High-intensity combined aerobic and resistance training for 12 weeks in males with overweight and obesity led to decreased fecal and serum BCAA and aromatic amino acids (AA), and increased fecal propionate, GABA, and serum SCFA in exercise responders (19, 43). The lowering of plasma BCAA when performing high-intensity exercise was preceded by a significant increase in plasma lactate levels, showing that a significant attenuation of BCAA during incremental exercise coincides with exercise-induced acceleration of glycogen utilization. Additionally, it has been found (44) that moderate-intensity combined aerobic and resistance training for 8 weeks resulted in a greater decrease in urinary PAG and TMAO compared to a protein-only group. However, a similar study found no effects of exercise training on fecal SCFAs in individuals with type 2 diabetes (45). Also, in response to exercise, humans consistently show increases in Bacteroides and Roseburia. Bacteroides participates in metabolic pathways such as sphingolipid and SCFA production, bile acid metabolism, and mucus utilization (46-48). Roseburia primarily produces SCFAs, particularly butyrate, and is involved in conjugated fatty acid metabolism (46). Short-chain fatty acids and conjugated fatty acids regulate intestinal permeability, while SCFAs also contribute to energy homeostasis, glucose tolerance, and insulin sensitivity.
5.1.2. Animal Studies
Four weeks of aerobic training of varying durations (20, 40, or 60 minutes) in female C57BL/6 WT mice resulted in lower serum D-Lac, LPS, and DAO compared to an unrestricted running control (49).
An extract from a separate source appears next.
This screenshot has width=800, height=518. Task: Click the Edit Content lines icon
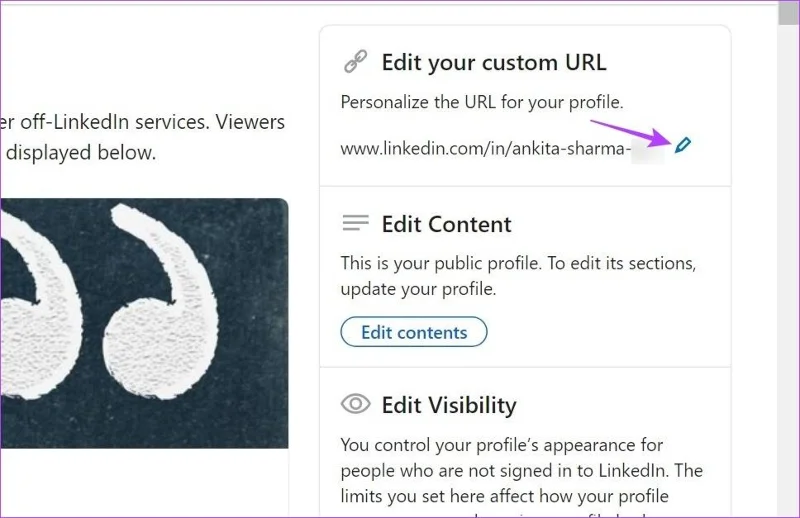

However, no differences in fecal metabolomics profiles were observed with aerobic training in overweight or obese mixed-breed horses undergoing weight loss (50). The differing responses to aerobic and anaerobic exercise align with our study's findings for CET and HIIT exercise patterns. In another animal model, Coprococcus, a SCFA producer, consistently increased with exercise (51). Generally, SCFA producers were found to increase with exercise in animal models.
5.2. Conclusions
The study findings highlight the effectiveness of HIIT in mitigating the negative impact of diabetes on the production of beneficial metabolites such as butyrate and propionate, leading to a significant increase in the concentration of these SCFAs. Additionally, HIIT has demonstrated superior efficacy over CET in reducing fasting blood glucose levels and insulin resistance. Based on these results, it is reasonable to expect that HIIT could contribute to the prevention and management of type 2 diabetes while potentially yielding superior enhancements in gut microbiota metabolic disorders compared to CET. However, a more comprehensive comparison necessitates further investigation into other relevant parameters.